Your answer must be every line below, repeated exactly.

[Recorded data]
▽

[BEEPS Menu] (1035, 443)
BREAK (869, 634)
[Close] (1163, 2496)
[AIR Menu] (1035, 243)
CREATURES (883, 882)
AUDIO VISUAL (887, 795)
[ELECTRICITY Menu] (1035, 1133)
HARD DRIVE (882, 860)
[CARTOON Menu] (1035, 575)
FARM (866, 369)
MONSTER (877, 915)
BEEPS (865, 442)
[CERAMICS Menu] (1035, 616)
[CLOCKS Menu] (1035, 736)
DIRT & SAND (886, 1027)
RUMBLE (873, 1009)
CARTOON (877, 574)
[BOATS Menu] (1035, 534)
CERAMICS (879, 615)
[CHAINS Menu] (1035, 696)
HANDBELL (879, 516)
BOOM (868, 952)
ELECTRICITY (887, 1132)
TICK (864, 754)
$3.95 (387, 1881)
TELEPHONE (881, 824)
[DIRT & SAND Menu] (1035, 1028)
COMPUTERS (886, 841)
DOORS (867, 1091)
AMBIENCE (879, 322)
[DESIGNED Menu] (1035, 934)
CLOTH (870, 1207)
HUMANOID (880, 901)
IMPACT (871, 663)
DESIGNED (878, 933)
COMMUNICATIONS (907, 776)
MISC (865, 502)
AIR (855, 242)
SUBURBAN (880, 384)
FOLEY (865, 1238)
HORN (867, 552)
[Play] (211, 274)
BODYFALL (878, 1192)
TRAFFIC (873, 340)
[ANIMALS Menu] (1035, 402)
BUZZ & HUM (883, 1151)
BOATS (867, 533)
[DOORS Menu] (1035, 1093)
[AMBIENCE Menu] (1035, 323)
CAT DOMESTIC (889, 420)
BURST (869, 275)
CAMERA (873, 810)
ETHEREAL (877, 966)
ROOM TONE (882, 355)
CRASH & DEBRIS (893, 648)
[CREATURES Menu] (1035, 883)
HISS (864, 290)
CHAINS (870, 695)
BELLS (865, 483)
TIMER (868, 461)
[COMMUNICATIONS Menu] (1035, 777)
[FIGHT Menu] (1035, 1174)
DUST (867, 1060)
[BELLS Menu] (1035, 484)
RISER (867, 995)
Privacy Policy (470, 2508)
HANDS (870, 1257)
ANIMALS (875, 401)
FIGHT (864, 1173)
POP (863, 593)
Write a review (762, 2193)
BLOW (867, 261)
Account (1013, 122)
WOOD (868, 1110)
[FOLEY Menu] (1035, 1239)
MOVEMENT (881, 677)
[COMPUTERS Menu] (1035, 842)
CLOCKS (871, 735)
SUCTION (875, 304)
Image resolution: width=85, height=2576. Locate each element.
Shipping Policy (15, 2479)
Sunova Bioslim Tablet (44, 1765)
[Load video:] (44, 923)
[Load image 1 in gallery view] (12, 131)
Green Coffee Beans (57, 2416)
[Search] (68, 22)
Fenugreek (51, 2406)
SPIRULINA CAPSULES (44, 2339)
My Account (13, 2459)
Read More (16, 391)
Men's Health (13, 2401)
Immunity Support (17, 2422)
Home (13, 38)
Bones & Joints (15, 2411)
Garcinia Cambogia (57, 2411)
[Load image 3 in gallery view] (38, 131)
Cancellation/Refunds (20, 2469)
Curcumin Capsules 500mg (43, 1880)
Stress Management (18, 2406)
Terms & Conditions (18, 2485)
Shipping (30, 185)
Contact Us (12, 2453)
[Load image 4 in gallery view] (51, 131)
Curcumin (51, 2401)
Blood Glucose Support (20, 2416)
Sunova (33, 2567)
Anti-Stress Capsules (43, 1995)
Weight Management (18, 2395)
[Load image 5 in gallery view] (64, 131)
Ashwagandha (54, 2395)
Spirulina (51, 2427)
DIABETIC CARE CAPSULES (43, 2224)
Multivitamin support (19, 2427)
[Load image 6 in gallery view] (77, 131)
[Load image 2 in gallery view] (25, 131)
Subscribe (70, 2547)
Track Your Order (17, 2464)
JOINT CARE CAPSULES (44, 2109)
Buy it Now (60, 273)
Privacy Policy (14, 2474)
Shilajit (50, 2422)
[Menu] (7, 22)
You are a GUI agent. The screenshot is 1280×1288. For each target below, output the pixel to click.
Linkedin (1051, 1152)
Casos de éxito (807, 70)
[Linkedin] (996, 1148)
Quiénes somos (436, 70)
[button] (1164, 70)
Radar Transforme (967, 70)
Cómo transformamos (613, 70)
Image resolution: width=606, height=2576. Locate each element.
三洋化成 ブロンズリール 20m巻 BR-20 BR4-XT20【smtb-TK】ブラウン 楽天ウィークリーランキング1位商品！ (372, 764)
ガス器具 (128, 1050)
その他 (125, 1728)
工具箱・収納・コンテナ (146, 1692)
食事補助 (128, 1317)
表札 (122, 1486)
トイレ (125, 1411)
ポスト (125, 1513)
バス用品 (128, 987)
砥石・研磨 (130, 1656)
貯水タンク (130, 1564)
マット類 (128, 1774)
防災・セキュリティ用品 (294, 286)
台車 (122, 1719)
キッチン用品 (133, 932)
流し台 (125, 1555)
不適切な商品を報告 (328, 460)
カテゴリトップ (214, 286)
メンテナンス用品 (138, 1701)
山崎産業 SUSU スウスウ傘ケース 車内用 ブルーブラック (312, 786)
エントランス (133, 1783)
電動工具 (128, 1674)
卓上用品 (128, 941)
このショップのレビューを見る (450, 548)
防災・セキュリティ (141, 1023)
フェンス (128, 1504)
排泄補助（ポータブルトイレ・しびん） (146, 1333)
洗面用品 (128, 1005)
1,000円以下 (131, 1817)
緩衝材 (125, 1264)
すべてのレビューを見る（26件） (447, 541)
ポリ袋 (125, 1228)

△

• **TASK SOLUTION**
[BEEPS Menu] (1035, 443)
BREAK (869, 634)
[Close] (1163, 2496)
[AIR Menu] (1035, 243)
CREATURES (883, 882)
AUDIO VISUAL (887, 795)
[ELECTRICITY Menu] (1035, 1133)
HARD DRIVE (882, 860)
[CARTOON Menu] (1035, 575)
FARM (866, 369)
MONSTER (877, 915)
BEEPS (865, 442)
[CERAMICS Menu] (1035, 616)
[CLOCKS Menu] (1035, 736)
DIRT & SAND (886, 1027)
RUMBLE (873, 1009)
CARTOON (877, 574)
[BOATS Menu] (1035, 534)
CERAMICS (879, 615)
[CHAINS Menu] (1035, 696)
HANDBELL (879, 516)
BOOM (868, 952)
ELECTRICITY (887, 1132)
TICK (864, 754)
$3.95 (387, 1881)
TELEPHONE (881, 824)
[DIRT & SAND Menu] (1035, 1028)
COMPUTERS (886, 841)
DOORS (867, 1091)
AMBIENCE (879, 322)
[DESIGNED Menu] (1035, 934)
CLOTH (870, 1207)
HUMANOID (880, 901)
IMPACT (871, 663)
DESIGNED (878, 933)
COMMUNICATIONS (907, 776)
MISC (865, 502)
AIR (855, 242)
SUBURBAN (880, 384)
FOLEY (865, 1238)
HORN (867, 552)
[Play] (211, 274)
BODYFALL (878, 1192)
TRAFFIC (873, 340)
[ANIMALS Menu] (1035, 402)
BUZZ & HUM (883, 1151)
BOATS (867, 533)
[DOORS Menu] (1035, 1093)
[AMBIENCE Menu] (1035, 323)
CAT DOMESTIC (889, 420)
BURST (869, 275)
CAMERA (873, 810)
ETHEREAL (877, 966)
ROOM TONE (882, 355)
CRASH & DEBRIS (893, 648)
[CREATURES Menu] (1035, 883)
HISS (864, 290)
CHAINS (870, 695)
BELLS (865, 483)
TIMER (868, 461)
[COMMUNICATIONS Menu] (1035, 777)
[FIGHT Menu] (1035, 1174)
DUST (867, 1060)
[BELLS Menu] (1035, 484)
RISER (867, 995)
Privacy Policy (470, 2508)
HANDS (870, 1257)
ANIMALS (875, 401)
FIGHT (864, 1173)
POP (863, 593)
Write a review (762, 2193)
BLOW (867, 261)
Account (1013, 122)
WOOD (868, 1110)
[FOLEY Menu] (1035, 1239)
MOVEMENT (881, 677)
[COMPUTERS Menu] (1035, 842)
CLOCKS (871, 735)
SUCTION (875, 304)
Image resolution: width=85, height=2576. Locate each element.
Shipping Policy (15, 2479)
Sunova Bioslim Tablet (44, 1765)
[Load video:] (44, 923)
[Load image 1 in gallery view] (12, 131)
Green Coffee Beans (57, 2416)
[Search] (68, 22)
Fenugreek (51, 2406)
SPIRULINA CAPSULES (44, 2339)
My Account (13, 2459)
Read More (16, 391)
Men's Health (13, 2401)
Immunity Support (17, 2422)
Home (13, 38)
Bones & Joints (15, 2411)
Garcinia Cambogia (57, 2411)
[Load image 3 in gallery view] (38, 131)
Cancellation/Refunds (20, 2469)
Curcumin Capsules 500mg (43, 1880)
Stress Management (18, 2406)
Terms & Conditions (18, 2485)
Shipping (30, 185)
Contact Us (12, 2453)
[Load image 4 in gallery view] (51, 131)
Curcumin (51, 2401)
Blood Glucose Support (20, 2416)
Sunova (33, 2567)
Anti-Stress Capsules (43, 1995)
Weight Management (18, 2395)
[Load image 5 in gallery view] (64, 131)
Ashwagandha (54, 2395)
Spirulina (51, 2427)
DIABETIC CARE CAPSULES (43, 2224)
Multivitamin support (19, 2427)
[Load image 6 in gallery view] (77, 131)
[Load image 2 in gallery view] (25, 131)
Subscribe (70, 2547)
Track Your Order (17, 2464)
JOINT CARE CAPSULES (44, 2109)
Buy it Now (60, 273)
Privacy Policy (14, 2474)
Shilajit (50, 2422)
[Menu] (7, 22)
You are a GUI agent. The screenshot is 1280×1288. For each target below, output the pixel to click.
Linkedin (1051, 1152)
Casos de éxito (807, 70)
[Linkedin] (996, 1148)
Quiénes somos (436, 70)
[button] (1164, 70)
Radar Transforme (967, 70)
Cómo transformamos (613, 70)
Image resolution: width=606, height=2576. Locate each element.
三洋化成 ブロンズリール 20m巻 BR-20 BR4-XT20【smtb-TK】ブラウン 楽天ウィークリーランキング1位商品！ (372, 764)
ガス器具 (128, 1050)
その他 (125, 1728)
工具箱・収納・コンテナ (146, 1692)
食事補助 (128, 1317)
表札 (122, 1486)
トイレ (125, 1411)
ポスト (125, 1513)
バス用品 (128, 987)
砥石・研磨 (130, 1656)
貯水タンク (130, 1564)
マット類 (128, 1774)
防災・セキュリティ用品 (294, 286)
台車 (122, 1719)
キッチン用品 (133, 932)
流し台 (125, 1555)
不適切な商品を報告 (328, 460)
カテゴリトップ (214, 286)
メンテナンス用品 (138, 1701)
山崎産業 SUSU スウスウ傘ケース 車内用 ブルーブラック (312, 786)
エントランス (133, 1783)
電動工具 (128, 1674)
卓上用品 (128, 941)
このショップのレビューを見る (450, 548)
防災・セキュリティ (141, 1023)
フェンス (128, 1504)
排泄補助（ポータブルトイレ・しびん） (146, 1333)
洗面用品 (128, 1005)
1,000円以下 (131, 1817)
緩衝材 (125, 1264)
すべてのレビューを見る（26件） (447, 541)
ポリ袋 (125, 1228)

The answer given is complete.